__How to complete this task__. Search the data for the word "agent" and copy out every line that has it.

═════ Exercise input ═════

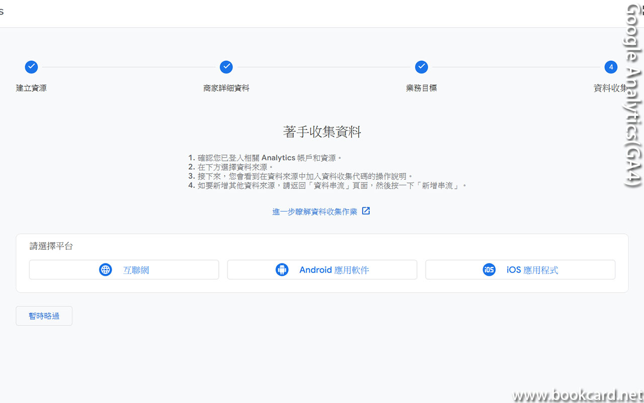Click the Android robot icon
Image resolution: width=644 pixels, height=403 pixels.
click(282, 270)
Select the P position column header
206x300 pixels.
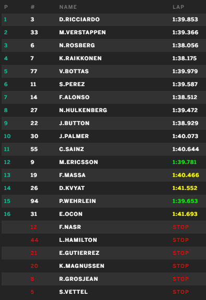6,7
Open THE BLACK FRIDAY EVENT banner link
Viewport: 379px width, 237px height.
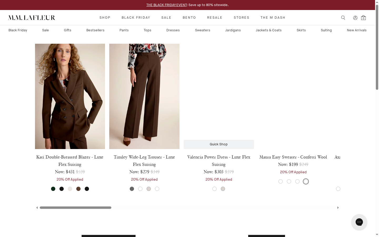click(166, 5)
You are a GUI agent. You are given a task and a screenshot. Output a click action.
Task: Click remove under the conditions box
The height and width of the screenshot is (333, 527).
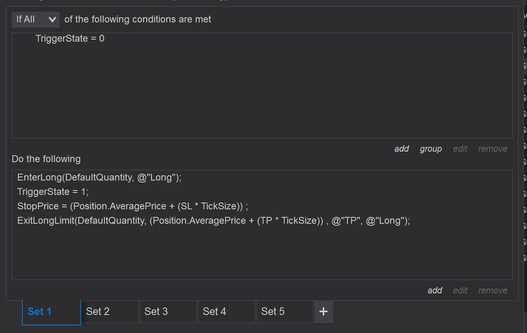click(x=493, y=149)
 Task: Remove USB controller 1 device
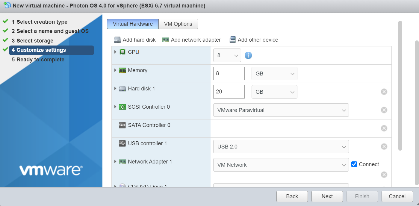[384, 146]
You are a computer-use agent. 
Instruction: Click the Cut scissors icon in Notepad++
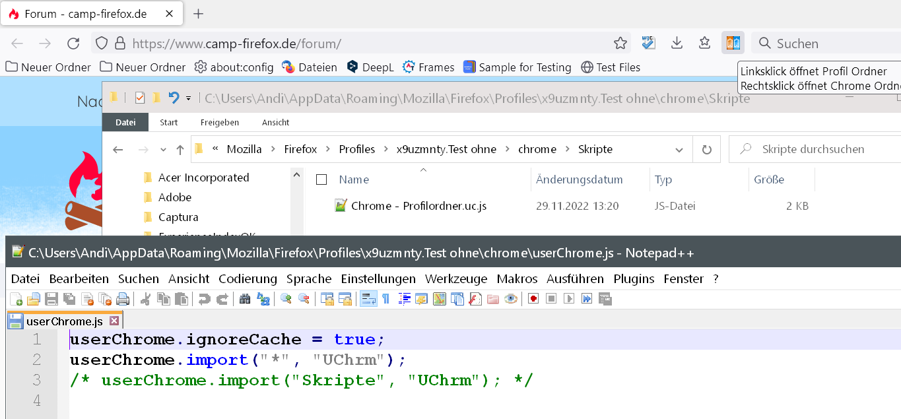[146, 299]
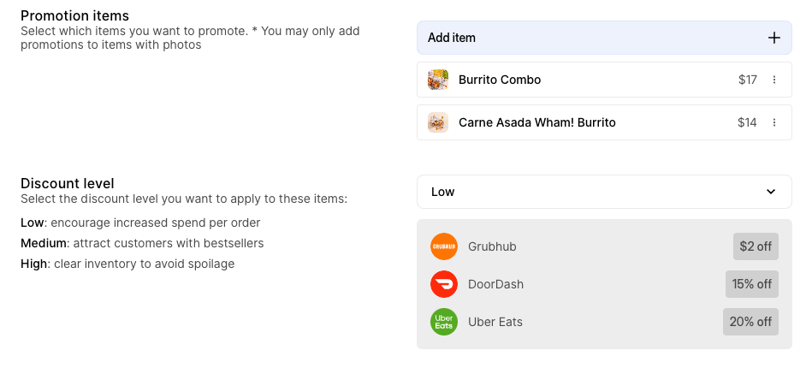The image size is (812, 368).
Task: Click the $17 price of Burrito Combo
Action: (x=748, y=80)
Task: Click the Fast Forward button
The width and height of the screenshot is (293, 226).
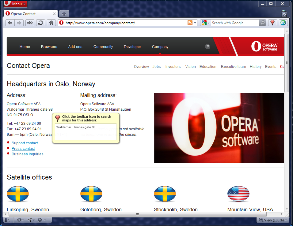Action: point(30,23)
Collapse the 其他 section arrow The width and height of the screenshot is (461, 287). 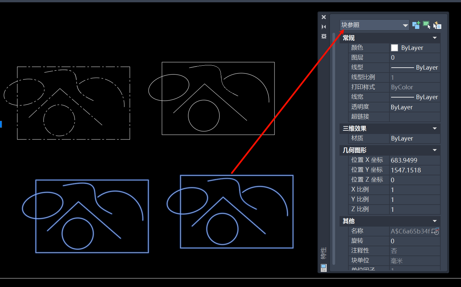click(x=435, y=221)
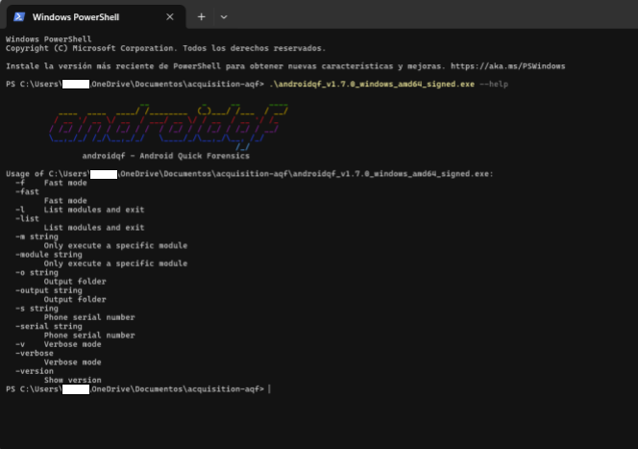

═════

__Response to this task__.
You are a GUI agent. You are given a task and a screenshot. Output a click action.
You are a computer-use agent. 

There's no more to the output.